Melanoma Screening: When and How to Get Checked

Written by North Editorial Staff | Clinically reviewed by Laura Morrissey, RN, BSN | Last reviewed: March 2026

Key Takeaways

  • There is no universal population-wide melanoma screening program, the USPSTF found insufficient evidence to recommend routine screening for average-risk adults, but this does not mean skin monitoring is unimportant.

  • High-risk individuals (personal or family history of melanoma, many or atypical moles, fair skin with significant sun history, immunosuppression) are strongly advised to have regular professional skin exams.

  • Monthly skin self-exams allow you to catch changes early, between professional appointments.

  • A professional full-body skin check with a dermatologist typically takes 15–30 minutes and uses dermoscopy to evaluate suspicious lesions more accurately than the naked eye.

  • Total body photography (mole mapping) can help detect changes in moles over time and is increasingly available, though not always covered by insurance.

  • After a melanoma diagnosis, structured surveillance schedules, with your oncologist and dermatologist, are essential, as recurrence can happen years later.

Is There a Standard Melanoma Screening Program?

There is no universal screening recommendation for melanoma in average-risk adults in the United States. The USPSTF (U.S. Preventive Services Task Force) concluded in its 2023 update that evidence is insufficient to assess the balance of benefits and harms of screening for skin cancer, including melanoma, in asymptomatic adults without a history of skin cancer. This is not a statement that screening is harmful; it reflects that robust randomized trial evidence on population-wide mortality benefit does not yet exist.

What this does not mean: that skin monitoring is unimportant, or that high-risk individuals should forgo screening. Major dermatology and oncology organizations, including the American Academy of Dermatology, strongly advocate for regular skin checks in people with elevated risk factors. And the evidence that early-stage melanoma is far more curable than late-stage melanoma is unambiguous, the 5-year survival rate for localized melanoma approaches 99%, compared to approximately 35% for distant disease.

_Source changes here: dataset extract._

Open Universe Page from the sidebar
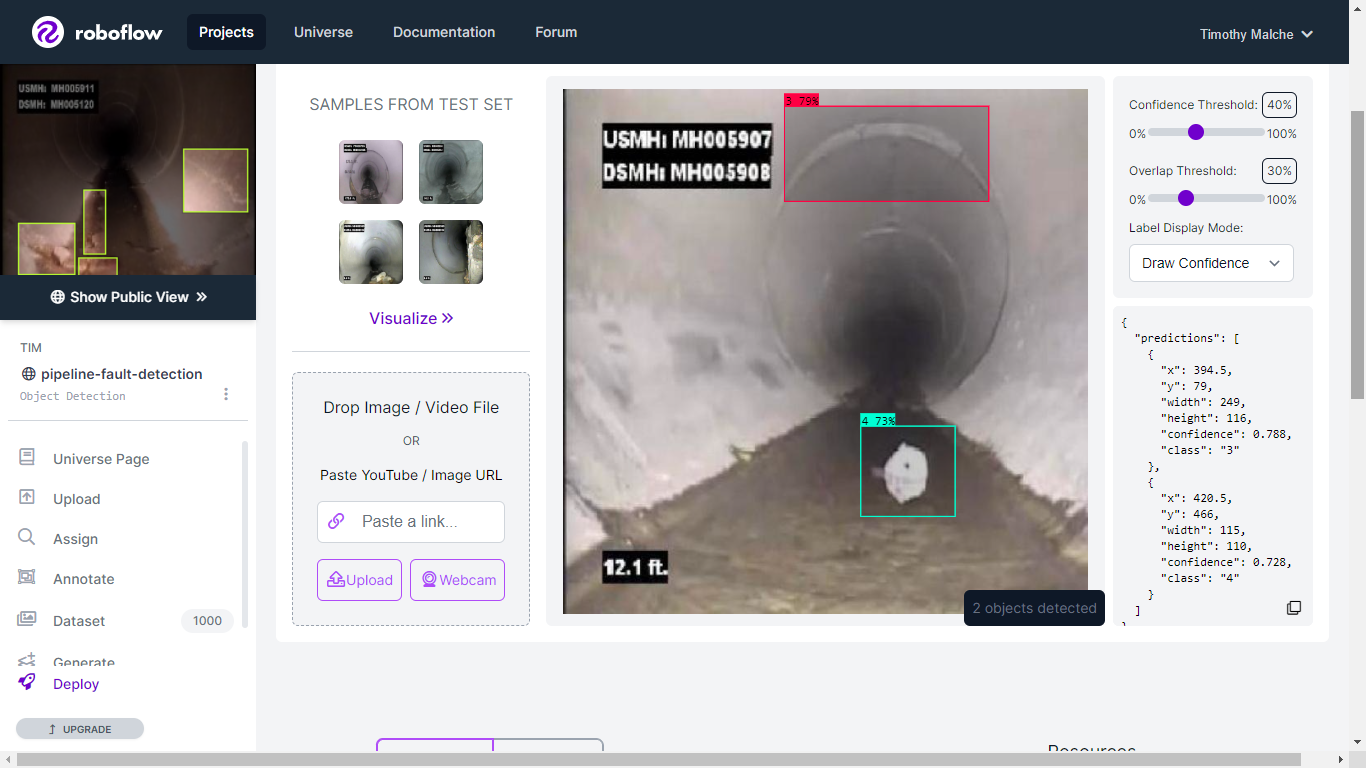1366x768 pixels. [x=101, y=459]
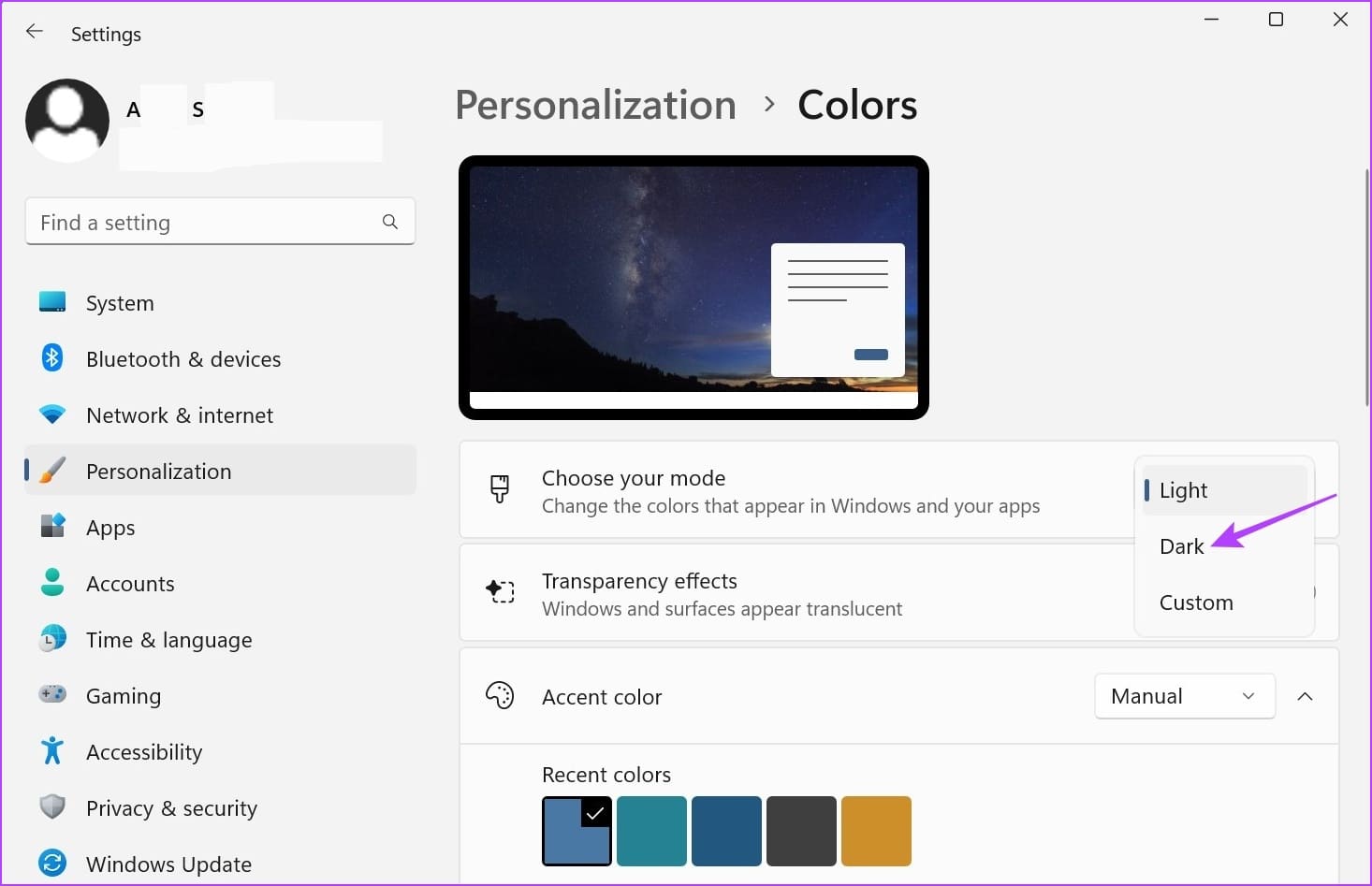Select the dark gray color swatch
Viewport: 1372px width, 886px height.
coord(801,831)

The practical implication for most people: know your skin, perform monthly self-exams, understand your personal risk factors, and make a professional skin exam a priority if you have any of the risk factors described below.

Who Should Get Regular Skin Exams?

While anyone can develop melanoma, certain groups have a meaningfully higher risk and should prioritize professional skin monitoring:

Personal history of melanoma. If you have had melanoma before, your risk of developing a second primary melanoma is significantly elevated. Lifelong surveillance with a dermatologist and oncologist is standard care.

Family history of melanoma. One first-degree relative with melanoma approximately doubles your risk. Two or more affected first-degree relatives, or a family pattern consistent with Familial Atypical Multiple Mole and Melanoma (FAMMM) syndrome, warrants intensive monitoring and possible genetic counseling.

50 or more common moles. A high total mole count is independently associated with elevated melanoma risk.

Atypical moles (dysplastic nevi). Having one or more atypical moles: moles that are asymmetrical, have irregular borders, or contain multiple colors, increases risk and warrants regular professional monitoring.

Fair skin, history of sunburns, or significant cumulative sun exposure. People who burn easily, have had multiple blistering sunburns (especially in childhood or adolescence), or have spent years in high-UV environments face elevated risk.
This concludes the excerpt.